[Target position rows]
##########
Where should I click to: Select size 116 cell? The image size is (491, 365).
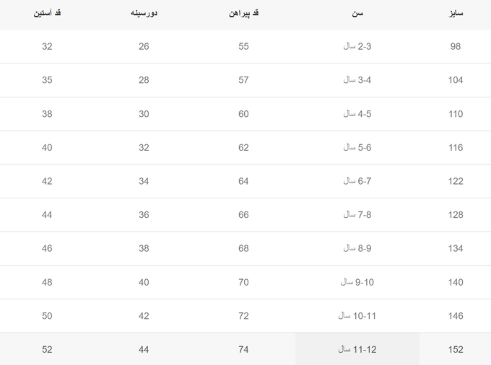[x=456, y=148]
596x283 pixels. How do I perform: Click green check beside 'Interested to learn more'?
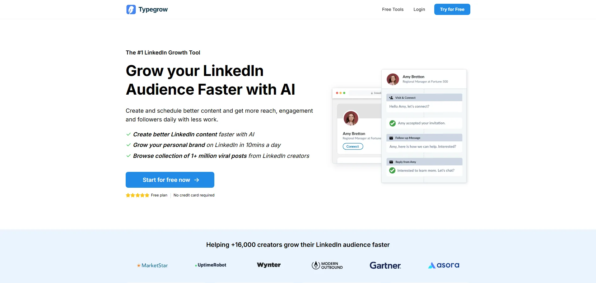click(x=392, y=170)
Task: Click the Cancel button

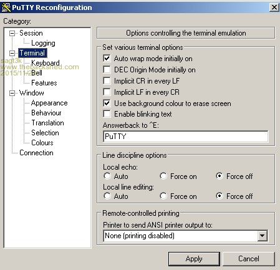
##########
**TASK PROMPT**
Copy verbatim every line from the one containing "596x283 pixels. How" through the end of the rows above, both ends included. Omit the pictures.

**OUTPUT OF THE EXERCISE**
596x283 pixels. How do I perform: Click green check beside 'Interested to learn more'?
click(x=392, y=170)
Task: Click the Cancel button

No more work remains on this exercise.